Let’s start with the good. The HyperX Pulsefire FPS mouse is lightweight yet is not flimsy feeling. The combination of large rubber grips with a classic ergonomic design simply feels great in your hand. Mix in massive, and truly smooth, mouse feet and this mouse will feel more like an extension of your hand than as an external input device. It may use an older sensor but it is not antiquated in its abilities. 3200 DPI is way, way more than what most will ever need. In fact, 1600 is probably more than what people will ever need. As it uses Omron switches you will also get a nice tactile (and audible) feedback from each button actuation and you can count on them to work not matter how hard to rage click.

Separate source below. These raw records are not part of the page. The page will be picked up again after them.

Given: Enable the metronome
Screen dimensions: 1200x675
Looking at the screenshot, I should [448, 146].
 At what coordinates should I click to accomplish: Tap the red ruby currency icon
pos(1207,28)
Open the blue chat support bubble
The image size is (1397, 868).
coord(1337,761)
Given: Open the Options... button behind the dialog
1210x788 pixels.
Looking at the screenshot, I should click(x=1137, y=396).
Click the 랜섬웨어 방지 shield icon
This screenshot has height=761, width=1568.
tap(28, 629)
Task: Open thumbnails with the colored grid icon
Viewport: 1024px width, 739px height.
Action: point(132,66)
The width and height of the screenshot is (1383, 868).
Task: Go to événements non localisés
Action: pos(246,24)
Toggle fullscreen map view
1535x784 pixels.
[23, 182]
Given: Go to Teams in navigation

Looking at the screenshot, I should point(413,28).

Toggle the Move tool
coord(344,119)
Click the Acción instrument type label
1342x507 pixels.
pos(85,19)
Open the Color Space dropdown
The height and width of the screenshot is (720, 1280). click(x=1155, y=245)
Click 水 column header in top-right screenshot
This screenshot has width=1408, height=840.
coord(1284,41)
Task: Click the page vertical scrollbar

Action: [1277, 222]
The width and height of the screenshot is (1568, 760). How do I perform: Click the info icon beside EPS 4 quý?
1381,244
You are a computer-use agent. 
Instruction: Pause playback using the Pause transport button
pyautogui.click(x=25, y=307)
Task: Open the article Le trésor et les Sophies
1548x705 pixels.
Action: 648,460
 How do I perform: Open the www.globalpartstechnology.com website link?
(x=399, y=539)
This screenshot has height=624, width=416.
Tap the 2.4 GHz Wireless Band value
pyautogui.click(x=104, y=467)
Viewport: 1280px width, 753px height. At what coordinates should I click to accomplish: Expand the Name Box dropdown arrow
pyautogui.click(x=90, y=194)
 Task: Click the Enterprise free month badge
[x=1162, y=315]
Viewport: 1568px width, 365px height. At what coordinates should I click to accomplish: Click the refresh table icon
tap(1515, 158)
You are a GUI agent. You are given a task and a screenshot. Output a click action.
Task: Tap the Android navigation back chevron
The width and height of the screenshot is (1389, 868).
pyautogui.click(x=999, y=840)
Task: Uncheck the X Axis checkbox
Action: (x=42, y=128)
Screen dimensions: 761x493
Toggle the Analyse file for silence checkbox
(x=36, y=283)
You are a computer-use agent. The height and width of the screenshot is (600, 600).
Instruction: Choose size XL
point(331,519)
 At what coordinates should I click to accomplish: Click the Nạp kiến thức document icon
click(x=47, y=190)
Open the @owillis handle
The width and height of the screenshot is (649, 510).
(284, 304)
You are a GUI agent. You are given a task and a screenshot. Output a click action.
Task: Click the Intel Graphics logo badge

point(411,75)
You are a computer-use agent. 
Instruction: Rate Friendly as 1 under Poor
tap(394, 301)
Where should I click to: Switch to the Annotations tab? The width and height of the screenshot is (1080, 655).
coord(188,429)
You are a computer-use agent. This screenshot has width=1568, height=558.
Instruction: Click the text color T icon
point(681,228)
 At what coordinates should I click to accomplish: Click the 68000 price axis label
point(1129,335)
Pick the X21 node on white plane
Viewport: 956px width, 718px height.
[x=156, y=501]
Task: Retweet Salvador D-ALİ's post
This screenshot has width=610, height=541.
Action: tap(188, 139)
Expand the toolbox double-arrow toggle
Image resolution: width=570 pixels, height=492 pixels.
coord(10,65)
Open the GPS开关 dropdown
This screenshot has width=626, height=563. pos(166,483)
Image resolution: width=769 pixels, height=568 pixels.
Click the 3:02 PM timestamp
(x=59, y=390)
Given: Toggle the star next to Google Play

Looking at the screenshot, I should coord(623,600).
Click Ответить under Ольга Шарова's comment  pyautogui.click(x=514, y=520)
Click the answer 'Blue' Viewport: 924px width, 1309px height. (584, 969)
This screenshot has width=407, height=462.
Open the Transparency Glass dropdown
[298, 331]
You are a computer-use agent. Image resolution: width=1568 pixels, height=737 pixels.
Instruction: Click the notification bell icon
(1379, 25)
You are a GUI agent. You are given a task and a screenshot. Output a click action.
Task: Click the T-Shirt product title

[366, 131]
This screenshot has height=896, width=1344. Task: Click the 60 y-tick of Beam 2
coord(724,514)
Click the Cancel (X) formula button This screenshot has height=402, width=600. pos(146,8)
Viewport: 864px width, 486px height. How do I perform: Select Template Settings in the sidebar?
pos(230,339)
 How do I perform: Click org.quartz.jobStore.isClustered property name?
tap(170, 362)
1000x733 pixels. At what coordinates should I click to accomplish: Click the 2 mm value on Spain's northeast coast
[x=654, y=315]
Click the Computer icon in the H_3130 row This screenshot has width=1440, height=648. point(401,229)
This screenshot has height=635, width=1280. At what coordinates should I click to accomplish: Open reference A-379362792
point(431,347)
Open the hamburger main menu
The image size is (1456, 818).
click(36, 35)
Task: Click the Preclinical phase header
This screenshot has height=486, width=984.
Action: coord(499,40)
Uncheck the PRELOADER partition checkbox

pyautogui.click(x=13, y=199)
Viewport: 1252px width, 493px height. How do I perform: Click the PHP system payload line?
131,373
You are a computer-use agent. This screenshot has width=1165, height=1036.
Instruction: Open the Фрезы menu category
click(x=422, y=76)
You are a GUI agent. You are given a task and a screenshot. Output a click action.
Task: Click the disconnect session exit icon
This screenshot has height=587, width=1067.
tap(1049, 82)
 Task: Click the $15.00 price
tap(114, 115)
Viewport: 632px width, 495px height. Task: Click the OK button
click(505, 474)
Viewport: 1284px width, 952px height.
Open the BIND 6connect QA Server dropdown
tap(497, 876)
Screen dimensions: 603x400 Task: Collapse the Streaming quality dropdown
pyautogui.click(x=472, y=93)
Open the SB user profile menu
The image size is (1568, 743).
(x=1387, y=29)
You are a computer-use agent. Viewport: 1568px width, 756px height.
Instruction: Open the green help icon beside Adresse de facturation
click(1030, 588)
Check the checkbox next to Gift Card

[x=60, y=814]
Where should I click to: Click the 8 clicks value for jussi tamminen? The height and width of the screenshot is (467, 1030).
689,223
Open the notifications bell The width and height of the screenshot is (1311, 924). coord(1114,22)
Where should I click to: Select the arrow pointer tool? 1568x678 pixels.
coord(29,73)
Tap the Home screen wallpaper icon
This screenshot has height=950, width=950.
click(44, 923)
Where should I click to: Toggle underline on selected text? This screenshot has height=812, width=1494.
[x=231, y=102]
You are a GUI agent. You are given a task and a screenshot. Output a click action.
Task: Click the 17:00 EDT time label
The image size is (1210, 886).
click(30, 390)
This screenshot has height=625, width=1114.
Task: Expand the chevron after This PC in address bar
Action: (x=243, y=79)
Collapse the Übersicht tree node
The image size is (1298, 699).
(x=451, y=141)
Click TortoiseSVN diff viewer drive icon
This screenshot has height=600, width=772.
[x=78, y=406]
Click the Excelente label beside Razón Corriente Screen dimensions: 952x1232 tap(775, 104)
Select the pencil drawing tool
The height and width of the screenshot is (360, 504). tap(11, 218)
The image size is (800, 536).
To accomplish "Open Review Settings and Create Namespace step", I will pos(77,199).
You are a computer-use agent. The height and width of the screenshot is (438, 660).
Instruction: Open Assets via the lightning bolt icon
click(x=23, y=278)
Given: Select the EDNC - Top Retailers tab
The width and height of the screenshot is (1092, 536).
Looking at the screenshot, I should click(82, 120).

This mouse is also ‘plug and play’ with zero software installation required. So no matter how many systems you plug it into you can expect to get the exact same user-experience. This however is also the HyperX Pulsefire FPS’ weakest link. There is no possible way to reconfigure what each mouse button does without resorting to 3rd party software. This in and of itself is a bit disappointing but when the fact that you only will get four DPI scaling settings is added in we feel that the HyperX design team did make a large mistake. 400/800/1.6K/3.2K is simply not precise enough. HyperX would have been much better off including a small programmable chip on the mouse that could communicate with a lightweight application for customization. That would have provided the best of both worlds: plug and play (as the settings would be stored on the mouse) and yet customization for those who need it. Yes they offer it on their more expensive ‘Pro’ version but in this day and age all gaming orientated mouse should come with this feature – regardless of where it is in the lineup.
In between these two extremes is the lack of color optimization. We personally ambivalent over LED enabled mice, but some people will consider ‘you can have it in any color you want as long as it is RED’ to be a major negative. At the very least the ability to turn off the LEDs would have been a nice little bonus.
Overall this mouse is not perfect but for such a novice manufacture their efforts are bloody impressive. We are sure HyperX will tweak things for future models… as they fix most of our complaints with their ‘Pro’ model. In the meantime, with an asking price of only $50 this is still one heck of a bargain. As long as you understand it is not a Razor DeathAdder clone, and can live with its built-in limitations it certainly deserves a long hard look… as its price is almost too good to pass up. This is especially true when you add in a HyperX Alloy FPS Pro keyboard and their Fury S mousepad as this does make a rather good ecosystem with each component helping to make the sum greater than its parts.
Final Score (HyperX Pulsefire FPS): 83 out of 100
Final Score (HyperX ecosystem): 90 out of 100
The Review
HyperX Pulsefire FPS
When you combine good real-world abilities, with good ergonomics, and then add in a killer asking price… giving up software customization and even higher DPI abilities is not that great of a hardship to say the least.